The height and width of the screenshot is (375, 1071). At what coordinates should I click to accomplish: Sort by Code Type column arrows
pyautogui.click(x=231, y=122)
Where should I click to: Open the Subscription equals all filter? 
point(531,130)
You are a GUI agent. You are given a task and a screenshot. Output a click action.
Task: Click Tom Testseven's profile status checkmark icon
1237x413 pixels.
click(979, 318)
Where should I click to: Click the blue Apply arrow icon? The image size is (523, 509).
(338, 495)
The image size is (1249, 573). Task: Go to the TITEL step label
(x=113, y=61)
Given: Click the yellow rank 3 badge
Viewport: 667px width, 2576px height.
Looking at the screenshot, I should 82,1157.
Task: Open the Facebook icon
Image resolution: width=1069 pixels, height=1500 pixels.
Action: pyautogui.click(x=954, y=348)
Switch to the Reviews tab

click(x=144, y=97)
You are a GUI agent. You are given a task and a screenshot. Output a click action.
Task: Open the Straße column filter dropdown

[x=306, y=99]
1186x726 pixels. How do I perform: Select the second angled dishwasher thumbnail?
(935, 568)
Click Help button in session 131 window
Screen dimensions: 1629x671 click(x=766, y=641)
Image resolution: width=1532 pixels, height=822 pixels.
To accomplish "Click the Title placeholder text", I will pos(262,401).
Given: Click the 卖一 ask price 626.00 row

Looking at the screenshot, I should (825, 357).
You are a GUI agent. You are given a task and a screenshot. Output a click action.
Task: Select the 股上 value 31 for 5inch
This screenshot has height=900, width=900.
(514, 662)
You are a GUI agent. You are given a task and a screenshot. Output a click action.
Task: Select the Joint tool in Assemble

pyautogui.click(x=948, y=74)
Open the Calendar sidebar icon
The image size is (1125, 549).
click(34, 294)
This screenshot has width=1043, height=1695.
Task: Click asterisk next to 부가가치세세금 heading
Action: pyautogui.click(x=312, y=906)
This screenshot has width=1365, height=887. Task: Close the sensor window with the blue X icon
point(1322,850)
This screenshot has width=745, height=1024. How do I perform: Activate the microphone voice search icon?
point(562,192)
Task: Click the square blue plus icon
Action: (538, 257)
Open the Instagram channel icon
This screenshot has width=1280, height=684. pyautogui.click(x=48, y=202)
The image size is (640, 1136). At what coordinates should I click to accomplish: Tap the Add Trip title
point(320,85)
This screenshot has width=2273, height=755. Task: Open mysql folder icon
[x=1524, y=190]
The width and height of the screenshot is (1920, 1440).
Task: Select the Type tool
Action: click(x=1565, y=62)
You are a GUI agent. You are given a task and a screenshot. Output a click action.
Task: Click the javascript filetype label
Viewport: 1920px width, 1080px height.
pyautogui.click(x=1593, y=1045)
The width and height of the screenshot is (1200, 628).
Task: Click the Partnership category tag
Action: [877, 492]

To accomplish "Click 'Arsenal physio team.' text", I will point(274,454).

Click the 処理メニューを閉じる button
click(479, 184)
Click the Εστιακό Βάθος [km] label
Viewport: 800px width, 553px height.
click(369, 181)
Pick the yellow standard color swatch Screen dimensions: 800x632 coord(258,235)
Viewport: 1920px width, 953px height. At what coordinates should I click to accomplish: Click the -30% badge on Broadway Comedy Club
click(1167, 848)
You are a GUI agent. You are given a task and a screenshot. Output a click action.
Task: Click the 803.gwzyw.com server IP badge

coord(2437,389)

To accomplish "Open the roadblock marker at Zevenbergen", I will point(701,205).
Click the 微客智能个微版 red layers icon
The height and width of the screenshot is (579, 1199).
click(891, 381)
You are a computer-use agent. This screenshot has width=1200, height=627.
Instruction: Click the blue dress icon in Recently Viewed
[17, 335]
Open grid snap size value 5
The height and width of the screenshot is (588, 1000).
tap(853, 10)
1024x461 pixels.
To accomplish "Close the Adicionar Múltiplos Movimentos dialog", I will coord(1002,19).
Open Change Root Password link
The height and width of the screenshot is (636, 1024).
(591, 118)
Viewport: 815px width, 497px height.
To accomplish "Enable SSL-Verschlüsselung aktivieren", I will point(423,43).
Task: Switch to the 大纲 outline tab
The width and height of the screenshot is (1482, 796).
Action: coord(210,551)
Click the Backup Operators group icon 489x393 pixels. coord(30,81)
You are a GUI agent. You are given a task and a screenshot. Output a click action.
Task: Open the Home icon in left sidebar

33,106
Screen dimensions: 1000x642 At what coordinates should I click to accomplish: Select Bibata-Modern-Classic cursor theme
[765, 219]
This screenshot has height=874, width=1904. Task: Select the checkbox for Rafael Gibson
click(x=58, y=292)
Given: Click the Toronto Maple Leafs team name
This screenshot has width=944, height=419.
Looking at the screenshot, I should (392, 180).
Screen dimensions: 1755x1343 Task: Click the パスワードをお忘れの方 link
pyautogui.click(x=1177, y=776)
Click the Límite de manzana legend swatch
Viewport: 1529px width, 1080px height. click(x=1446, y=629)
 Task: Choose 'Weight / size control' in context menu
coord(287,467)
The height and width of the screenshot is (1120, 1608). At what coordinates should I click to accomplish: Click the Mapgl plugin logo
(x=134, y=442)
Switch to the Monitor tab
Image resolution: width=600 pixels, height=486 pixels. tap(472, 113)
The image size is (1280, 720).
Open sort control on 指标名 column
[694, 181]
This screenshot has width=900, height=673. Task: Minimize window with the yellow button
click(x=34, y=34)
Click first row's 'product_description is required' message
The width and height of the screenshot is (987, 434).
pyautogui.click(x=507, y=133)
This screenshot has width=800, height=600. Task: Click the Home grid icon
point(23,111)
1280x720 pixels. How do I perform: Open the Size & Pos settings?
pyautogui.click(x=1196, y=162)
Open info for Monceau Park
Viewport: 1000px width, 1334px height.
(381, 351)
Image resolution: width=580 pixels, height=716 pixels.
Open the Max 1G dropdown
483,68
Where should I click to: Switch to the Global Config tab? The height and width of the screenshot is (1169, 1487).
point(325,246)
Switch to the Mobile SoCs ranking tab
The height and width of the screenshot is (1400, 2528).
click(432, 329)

> _Task goal_: Copy out the data above word for word, from its first line through the line containing "point(1322,850)", with both of those lines included.

> _Complete answer_:
The height and width of the screenshot is (375, 1071). At what coordinates should I click to accomplish: Sort by Code Type column arrows
pyautogui.click(x=231, y=122)
Where should I click to: Open the Subscription equals all filter? 
point(531,130)
You are a GUI agent. You are given a task and a screenshot. Output a click action.
Task: Click Tom Testseven's profile status checkmark icon
1237x413 pixels.
click(979, 318)
Where should I click to: Click the blue Apply arrow icon? The image size is (523, 509).
(338, 495)
The image size is (1249, 573). Task: Go to the TITEL step label
(x=113, y=61)
Given: Click the yellow rank 3 badge
Viewport: 667px width, 2576px height.
Looking at the screenshot, I should 82,1157.
Task: Open the Facebook icon
Image resolution: width=1069 pixels, height=1500 pixels.
Action: pyautogui.click(x=954, y=348)
Switch to the Reviews tab

click(x=144, y=97)
You are a GUI agent. You are given a task and a screenshot. Output a click action.
Task: Open the Straße column filter dropdown

[x=306, y=99]
1186x726 pixels. How do I perform: Select the second angled dishwasher thumbnail?
(935, 568)
Click Help button in session 131 window
Screen dimensions: 1629x671 click(x=766, y=641)
Image resolution: width=1532 pixels, height=822 pixels.
To accomplish "Click the Title placeholder text", I will pos(262,401).
Given: Click the 卖一 ask price 626.00 row

Looking at the screenshot, I should (825, 357).
You are a GUI agent. You are given a task and a screenshot. Output a click action.
Task: Select the 股上 value 31 for 5inch
This screenshot has height=900, width=900.
(514, 662)
You are a GUI agent. You are given a task and a screenshot. Output a click action.
Task: Select the Joint tool in Assemble

pyautogui.click(x=948, y=74)
Open the Calendar sidebar icon
The image size is (1125, 549).
click(34, 294)
This screenshot has width=1043, height=1695.
Task: Click asterisk next to 부가가치세세금 heading
Action: pyautogui.click(x=312, y=906)
This screenshot has width=1365, height=887. Task: Close the sensor window with the blue X icon
point(1322,850)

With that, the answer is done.